Task objective
In the records below, find each line that holds "computer" and return it.

Supplied records
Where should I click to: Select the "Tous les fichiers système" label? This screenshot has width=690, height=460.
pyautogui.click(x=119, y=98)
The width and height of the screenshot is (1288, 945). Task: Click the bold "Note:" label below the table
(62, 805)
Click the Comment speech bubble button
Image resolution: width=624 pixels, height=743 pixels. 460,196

---

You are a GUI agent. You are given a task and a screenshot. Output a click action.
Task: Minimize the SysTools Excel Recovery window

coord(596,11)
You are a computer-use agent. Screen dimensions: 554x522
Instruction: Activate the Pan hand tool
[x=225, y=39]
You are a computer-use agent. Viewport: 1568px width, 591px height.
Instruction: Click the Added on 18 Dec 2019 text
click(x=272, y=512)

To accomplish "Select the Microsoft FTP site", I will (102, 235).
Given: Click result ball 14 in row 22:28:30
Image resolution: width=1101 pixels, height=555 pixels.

...

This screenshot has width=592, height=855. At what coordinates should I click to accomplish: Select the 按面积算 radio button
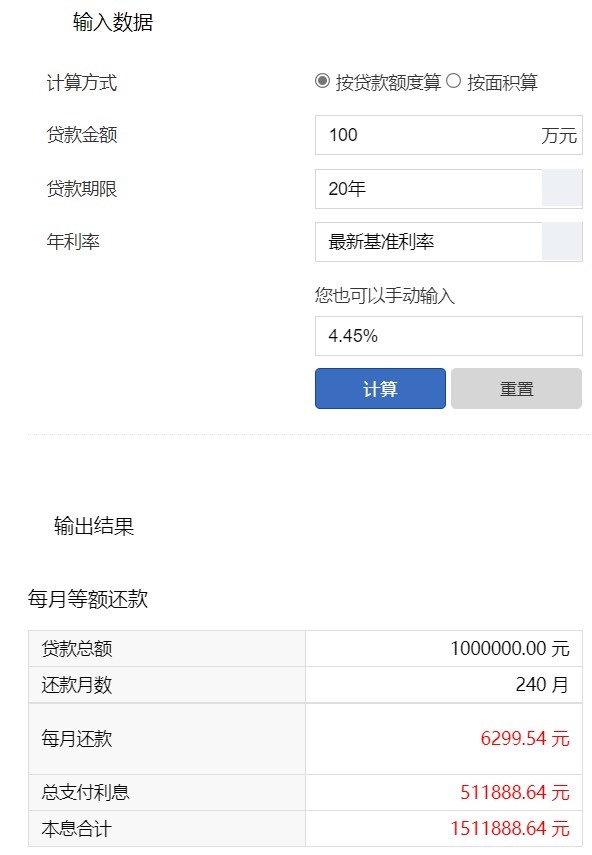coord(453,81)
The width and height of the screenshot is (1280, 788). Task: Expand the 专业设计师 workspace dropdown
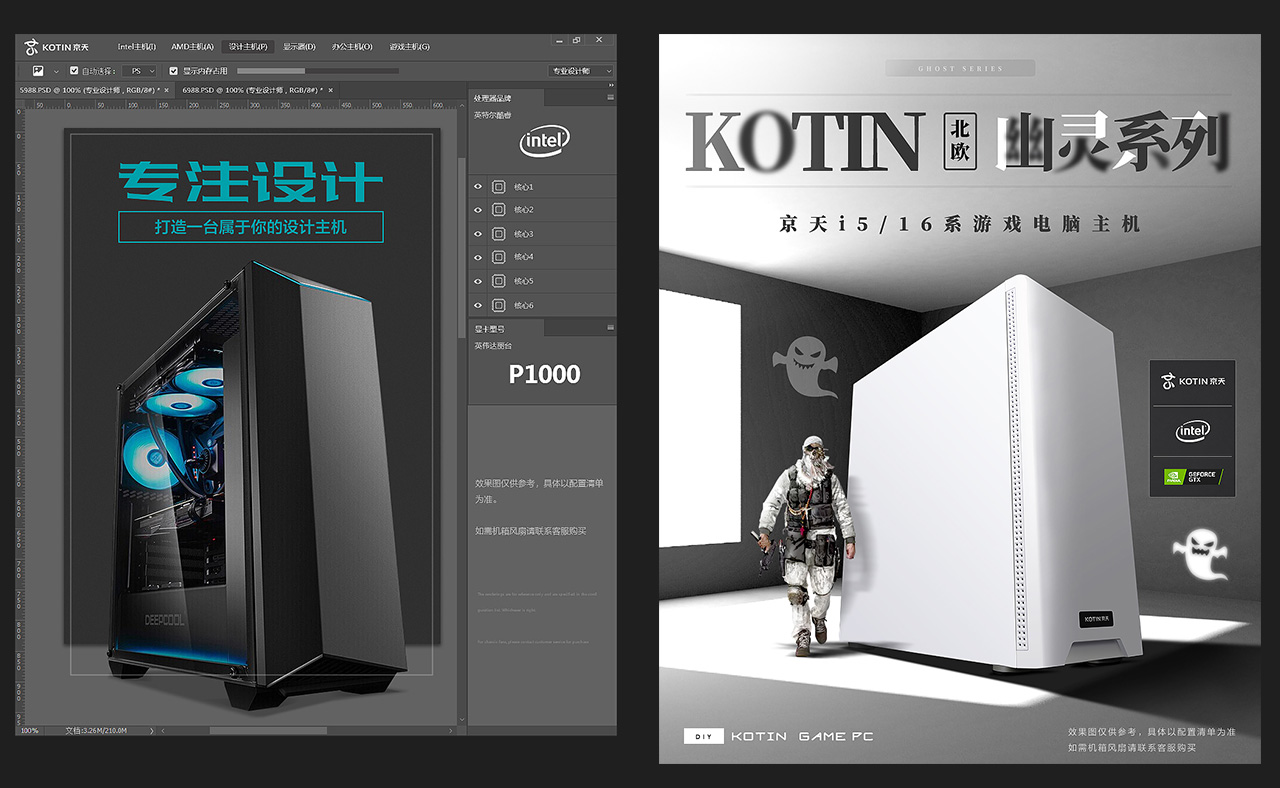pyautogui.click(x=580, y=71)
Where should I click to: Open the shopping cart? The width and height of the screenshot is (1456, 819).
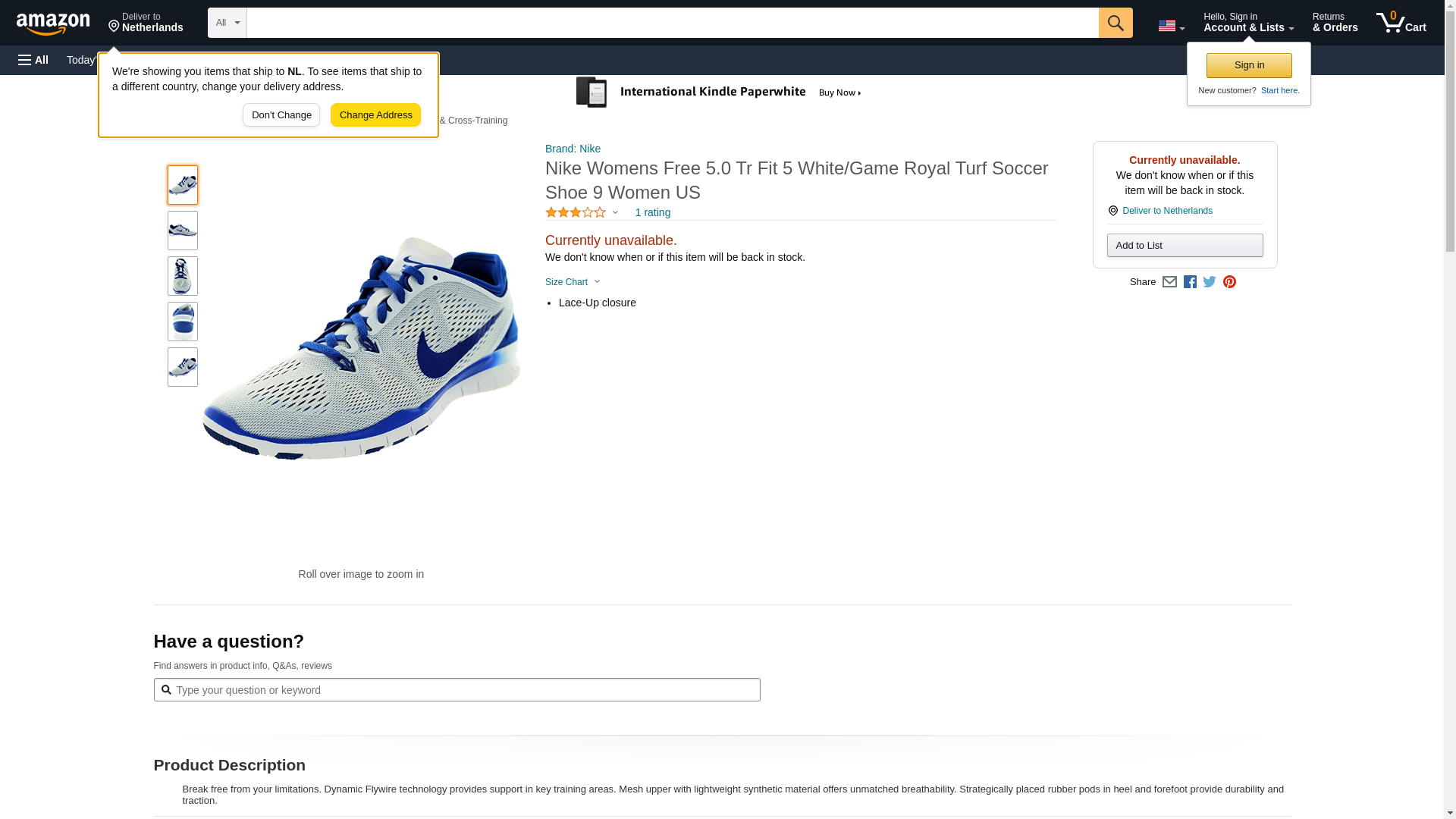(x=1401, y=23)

Solution to the exercise
You are a computer-use agent. Screen dimensions: 554x522
You are a computer-use agent. Viewport: 1568px width, 591px height.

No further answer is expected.